Item coordinate data:

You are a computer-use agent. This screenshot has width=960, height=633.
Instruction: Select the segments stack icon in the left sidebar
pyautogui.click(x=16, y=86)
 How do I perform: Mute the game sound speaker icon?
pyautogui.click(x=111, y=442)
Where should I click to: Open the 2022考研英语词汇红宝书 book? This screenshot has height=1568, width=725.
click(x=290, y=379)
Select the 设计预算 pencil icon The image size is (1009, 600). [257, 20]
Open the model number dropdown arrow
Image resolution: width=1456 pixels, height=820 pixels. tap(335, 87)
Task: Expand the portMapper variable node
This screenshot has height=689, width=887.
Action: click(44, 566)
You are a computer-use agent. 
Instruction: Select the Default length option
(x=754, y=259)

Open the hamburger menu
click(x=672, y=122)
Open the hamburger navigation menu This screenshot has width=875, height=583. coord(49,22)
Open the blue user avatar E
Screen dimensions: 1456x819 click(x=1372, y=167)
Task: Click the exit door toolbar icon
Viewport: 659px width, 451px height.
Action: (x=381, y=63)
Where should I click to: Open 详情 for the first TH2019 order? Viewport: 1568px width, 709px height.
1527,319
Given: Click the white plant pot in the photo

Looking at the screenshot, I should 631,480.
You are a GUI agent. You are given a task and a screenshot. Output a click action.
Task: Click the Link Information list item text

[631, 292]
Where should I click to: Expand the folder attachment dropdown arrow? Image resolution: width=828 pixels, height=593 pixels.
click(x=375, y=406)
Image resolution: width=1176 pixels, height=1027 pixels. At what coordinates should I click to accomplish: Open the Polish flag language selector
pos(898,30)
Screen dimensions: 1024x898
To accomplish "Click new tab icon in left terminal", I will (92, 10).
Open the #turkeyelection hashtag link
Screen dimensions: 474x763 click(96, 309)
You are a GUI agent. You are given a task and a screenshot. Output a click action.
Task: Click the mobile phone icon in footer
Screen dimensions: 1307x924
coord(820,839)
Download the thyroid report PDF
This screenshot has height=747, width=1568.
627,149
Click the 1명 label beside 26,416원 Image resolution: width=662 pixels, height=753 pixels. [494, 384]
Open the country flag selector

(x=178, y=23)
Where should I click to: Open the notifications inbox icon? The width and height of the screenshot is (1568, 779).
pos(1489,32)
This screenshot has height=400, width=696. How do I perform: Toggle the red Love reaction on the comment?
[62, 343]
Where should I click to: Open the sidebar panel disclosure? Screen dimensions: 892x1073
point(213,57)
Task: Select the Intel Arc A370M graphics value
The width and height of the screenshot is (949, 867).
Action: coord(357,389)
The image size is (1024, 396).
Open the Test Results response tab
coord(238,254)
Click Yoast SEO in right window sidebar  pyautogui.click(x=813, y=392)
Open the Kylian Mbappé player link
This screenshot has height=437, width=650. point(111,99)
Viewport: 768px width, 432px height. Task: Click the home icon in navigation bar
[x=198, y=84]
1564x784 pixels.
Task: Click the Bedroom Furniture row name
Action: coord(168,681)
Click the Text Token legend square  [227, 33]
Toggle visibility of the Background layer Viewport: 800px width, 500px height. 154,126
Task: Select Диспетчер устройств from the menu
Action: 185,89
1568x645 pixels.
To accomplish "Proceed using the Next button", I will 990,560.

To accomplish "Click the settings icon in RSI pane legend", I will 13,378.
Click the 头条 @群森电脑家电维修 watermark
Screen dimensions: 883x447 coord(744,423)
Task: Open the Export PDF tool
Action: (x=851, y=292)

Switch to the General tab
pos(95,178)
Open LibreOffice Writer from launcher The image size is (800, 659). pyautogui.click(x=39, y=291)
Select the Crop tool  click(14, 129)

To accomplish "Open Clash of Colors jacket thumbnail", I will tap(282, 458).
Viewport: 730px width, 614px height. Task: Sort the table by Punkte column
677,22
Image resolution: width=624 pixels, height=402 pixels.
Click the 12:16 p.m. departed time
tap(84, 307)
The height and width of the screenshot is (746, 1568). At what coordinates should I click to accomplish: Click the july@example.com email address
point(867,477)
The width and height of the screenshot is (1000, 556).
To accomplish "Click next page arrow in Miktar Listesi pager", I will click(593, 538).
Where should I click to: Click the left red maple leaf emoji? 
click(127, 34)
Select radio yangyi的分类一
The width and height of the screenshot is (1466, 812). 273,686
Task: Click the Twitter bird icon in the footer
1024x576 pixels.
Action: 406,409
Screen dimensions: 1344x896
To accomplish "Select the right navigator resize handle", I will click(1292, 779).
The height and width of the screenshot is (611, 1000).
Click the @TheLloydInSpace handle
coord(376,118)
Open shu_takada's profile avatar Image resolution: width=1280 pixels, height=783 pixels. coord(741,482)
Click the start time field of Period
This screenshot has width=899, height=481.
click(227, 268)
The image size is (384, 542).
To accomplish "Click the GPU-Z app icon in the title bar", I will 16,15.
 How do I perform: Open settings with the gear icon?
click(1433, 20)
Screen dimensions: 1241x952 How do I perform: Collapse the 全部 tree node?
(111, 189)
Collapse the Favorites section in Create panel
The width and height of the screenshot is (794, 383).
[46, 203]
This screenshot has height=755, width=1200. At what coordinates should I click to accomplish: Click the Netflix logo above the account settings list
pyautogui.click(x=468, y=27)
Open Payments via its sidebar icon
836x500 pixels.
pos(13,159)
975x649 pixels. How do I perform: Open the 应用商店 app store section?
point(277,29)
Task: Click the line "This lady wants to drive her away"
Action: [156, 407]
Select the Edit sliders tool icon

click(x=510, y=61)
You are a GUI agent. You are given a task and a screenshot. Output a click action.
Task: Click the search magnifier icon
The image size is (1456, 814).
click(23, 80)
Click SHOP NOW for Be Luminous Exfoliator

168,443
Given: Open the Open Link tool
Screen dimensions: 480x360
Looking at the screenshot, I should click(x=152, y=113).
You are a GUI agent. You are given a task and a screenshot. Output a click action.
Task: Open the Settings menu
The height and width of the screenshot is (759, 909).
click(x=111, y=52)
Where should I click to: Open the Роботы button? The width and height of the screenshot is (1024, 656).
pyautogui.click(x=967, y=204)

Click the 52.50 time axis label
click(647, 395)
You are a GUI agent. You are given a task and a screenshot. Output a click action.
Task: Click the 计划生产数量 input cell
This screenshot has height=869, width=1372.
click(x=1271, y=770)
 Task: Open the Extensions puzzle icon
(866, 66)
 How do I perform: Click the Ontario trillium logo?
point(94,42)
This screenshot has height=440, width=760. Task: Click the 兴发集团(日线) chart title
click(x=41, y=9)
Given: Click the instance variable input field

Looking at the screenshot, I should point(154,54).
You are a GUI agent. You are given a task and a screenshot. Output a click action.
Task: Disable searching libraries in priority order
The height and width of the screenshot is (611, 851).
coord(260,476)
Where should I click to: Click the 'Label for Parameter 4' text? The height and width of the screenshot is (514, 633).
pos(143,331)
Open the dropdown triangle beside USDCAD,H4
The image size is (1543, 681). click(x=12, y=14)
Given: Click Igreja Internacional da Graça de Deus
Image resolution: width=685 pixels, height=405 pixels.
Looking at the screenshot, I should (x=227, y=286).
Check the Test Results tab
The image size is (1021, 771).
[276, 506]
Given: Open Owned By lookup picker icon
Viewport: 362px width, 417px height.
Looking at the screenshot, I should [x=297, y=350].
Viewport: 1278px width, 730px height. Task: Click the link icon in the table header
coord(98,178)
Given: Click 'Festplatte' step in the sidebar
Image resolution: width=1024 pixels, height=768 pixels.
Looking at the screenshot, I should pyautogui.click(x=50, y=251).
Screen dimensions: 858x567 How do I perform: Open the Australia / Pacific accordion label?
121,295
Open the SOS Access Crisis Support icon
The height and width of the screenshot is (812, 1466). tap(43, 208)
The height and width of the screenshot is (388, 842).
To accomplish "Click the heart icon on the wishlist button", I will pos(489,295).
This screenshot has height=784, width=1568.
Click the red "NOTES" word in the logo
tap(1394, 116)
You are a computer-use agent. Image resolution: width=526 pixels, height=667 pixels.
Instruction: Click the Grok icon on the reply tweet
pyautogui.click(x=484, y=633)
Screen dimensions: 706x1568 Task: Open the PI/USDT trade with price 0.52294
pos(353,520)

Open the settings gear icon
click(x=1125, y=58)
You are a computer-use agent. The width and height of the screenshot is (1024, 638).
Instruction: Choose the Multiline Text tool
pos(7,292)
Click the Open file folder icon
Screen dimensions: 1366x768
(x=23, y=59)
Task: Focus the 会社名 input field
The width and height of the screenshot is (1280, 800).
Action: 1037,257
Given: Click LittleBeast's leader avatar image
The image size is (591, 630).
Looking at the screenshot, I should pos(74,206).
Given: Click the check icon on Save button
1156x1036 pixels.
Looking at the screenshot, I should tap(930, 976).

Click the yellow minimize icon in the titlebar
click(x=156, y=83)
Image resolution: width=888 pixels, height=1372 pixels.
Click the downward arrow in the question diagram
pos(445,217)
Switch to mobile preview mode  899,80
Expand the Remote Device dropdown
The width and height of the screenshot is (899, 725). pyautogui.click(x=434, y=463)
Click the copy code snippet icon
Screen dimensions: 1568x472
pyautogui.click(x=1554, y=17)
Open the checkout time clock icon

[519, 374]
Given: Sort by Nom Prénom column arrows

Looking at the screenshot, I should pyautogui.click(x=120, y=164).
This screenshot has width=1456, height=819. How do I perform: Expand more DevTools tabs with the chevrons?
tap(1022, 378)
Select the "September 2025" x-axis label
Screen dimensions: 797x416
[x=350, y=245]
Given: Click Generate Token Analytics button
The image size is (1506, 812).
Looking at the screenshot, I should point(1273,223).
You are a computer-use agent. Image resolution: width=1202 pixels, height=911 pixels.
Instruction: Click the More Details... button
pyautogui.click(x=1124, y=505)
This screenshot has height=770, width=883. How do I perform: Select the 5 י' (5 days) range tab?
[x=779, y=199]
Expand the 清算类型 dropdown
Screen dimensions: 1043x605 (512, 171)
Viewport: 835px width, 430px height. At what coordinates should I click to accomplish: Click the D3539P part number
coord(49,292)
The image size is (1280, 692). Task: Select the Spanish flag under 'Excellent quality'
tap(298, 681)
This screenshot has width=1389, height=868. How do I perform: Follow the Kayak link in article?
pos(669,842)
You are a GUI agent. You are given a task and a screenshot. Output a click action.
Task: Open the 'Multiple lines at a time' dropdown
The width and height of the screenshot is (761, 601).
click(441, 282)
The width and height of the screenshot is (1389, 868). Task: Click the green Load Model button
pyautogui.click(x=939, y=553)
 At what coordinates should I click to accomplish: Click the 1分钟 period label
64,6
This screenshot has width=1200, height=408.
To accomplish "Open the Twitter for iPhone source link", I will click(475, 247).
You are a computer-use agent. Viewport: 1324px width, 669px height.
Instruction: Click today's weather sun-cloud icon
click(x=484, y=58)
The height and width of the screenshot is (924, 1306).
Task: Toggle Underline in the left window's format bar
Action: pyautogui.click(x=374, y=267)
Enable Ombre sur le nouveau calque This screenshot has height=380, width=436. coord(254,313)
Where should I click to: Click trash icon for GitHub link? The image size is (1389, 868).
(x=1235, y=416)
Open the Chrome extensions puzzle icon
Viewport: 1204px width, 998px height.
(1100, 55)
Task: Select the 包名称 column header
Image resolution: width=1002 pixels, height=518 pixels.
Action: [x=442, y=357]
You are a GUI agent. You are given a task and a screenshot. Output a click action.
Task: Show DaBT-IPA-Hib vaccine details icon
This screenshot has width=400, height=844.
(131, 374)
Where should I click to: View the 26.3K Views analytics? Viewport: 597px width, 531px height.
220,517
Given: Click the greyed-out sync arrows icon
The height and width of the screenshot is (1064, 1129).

• INSTRUCTIONS FOR THE TASK
Can you copy the rows word for word, from the line containing "How do I perform: Click" down to the line containing "Looking at the screenshot, I should point(154,54).", with both of those lines included?

• EXPECTED OUTPUT
 How do I perform: Click the Ontario trillium logo?
point(94,42)
This screenshot has height=440, width=760. Task: Click the 兴发集团(日线) chart title
click(x=41, y=9)
Given: Click the instance variable input field

Looking at the screenshot, I should point(154,54).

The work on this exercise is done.